(Items excerpted from a collection)

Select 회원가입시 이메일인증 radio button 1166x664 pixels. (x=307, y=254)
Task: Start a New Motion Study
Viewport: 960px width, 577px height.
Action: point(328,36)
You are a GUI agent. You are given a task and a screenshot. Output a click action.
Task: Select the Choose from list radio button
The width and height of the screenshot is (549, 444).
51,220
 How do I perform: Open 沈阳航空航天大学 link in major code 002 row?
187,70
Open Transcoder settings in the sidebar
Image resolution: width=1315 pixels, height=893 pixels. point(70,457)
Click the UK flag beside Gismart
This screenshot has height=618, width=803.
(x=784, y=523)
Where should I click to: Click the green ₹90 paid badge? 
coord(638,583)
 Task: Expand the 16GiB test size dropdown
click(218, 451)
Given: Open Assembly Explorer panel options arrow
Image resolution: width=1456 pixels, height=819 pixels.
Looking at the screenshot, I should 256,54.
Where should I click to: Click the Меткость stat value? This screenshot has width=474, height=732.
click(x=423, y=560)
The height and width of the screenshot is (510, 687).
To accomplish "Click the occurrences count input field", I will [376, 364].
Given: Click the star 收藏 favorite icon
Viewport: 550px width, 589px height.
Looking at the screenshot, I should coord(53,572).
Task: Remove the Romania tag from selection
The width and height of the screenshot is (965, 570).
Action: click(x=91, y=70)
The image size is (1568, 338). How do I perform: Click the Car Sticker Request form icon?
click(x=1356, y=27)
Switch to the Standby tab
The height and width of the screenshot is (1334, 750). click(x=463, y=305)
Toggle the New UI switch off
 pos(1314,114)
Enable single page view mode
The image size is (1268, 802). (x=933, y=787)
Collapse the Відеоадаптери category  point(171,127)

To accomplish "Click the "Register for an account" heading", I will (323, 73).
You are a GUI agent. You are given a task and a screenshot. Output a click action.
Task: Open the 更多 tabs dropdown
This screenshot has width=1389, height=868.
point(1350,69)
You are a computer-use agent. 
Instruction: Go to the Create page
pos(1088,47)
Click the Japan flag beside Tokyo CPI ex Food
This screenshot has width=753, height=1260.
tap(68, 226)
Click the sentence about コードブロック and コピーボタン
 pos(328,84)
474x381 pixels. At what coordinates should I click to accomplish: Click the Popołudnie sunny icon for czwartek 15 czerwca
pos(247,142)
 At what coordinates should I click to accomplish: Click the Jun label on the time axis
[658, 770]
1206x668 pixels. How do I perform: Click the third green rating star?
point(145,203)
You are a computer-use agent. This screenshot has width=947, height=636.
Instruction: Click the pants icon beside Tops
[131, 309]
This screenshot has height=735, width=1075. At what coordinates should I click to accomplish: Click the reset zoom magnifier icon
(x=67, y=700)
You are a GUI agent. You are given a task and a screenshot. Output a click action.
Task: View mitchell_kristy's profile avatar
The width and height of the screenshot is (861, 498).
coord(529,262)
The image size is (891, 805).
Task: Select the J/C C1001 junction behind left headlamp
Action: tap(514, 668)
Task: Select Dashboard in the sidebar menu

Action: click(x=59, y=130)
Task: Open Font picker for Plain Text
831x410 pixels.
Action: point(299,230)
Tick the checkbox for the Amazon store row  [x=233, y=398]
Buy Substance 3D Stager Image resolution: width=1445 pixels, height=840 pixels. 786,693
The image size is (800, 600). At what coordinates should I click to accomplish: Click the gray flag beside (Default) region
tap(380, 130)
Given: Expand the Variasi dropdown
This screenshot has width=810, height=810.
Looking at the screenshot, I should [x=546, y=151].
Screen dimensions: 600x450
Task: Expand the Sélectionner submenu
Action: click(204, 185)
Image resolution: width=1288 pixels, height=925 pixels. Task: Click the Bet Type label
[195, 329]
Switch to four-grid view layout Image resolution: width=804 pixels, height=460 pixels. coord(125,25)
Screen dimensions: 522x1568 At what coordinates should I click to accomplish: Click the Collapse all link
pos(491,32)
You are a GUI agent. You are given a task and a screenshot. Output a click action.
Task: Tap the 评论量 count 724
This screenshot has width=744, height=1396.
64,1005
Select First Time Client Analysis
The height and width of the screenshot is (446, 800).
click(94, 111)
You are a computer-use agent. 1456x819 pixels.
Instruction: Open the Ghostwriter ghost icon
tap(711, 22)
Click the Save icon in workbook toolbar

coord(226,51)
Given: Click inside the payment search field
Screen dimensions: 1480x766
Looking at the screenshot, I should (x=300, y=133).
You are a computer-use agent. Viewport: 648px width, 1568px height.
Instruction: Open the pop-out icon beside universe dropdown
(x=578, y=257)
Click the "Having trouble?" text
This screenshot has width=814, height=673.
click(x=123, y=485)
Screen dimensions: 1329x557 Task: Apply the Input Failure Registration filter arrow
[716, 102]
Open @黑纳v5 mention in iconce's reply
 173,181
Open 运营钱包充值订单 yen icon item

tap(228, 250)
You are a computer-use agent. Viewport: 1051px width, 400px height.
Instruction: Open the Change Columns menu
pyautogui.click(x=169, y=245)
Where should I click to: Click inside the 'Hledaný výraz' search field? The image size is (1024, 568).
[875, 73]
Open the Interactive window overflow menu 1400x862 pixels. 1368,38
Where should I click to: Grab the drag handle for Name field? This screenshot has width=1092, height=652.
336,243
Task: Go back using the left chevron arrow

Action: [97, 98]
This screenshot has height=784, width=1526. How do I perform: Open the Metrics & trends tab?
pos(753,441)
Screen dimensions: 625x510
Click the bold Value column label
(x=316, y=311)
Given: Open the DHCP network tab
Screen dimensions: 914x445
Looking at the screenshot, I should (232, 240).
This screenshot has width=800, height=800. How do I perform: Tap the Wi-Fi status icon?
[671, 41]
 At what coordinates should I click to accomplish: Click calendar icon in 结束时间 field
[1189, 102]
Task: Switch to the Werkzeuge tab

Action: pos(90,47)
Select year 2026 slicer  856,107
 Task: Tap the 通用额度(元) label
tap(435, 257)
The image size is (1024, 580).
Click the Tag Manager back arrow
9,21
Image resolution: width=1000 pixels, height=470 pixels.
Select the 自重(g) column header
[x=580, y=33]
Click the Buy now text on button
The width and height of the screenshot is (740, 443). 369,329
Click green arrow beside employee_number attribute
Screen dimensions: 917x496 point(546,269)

**EXERCISE TASK:** Report each line of the items above that contains the string "computer", treating uppercase and lowercase as different.

**FULL OUTPUT:**
You are a computer-use agent. 
You are a computer-use agent. This screenshot has width=947, height=636.
You are a computer-use agent. 1456x819 pixels.
You are a computer-use agent. Viewport: 648px width, 1568px height.
You are a computer-use agent. Viewport: 1051px width, 400px height.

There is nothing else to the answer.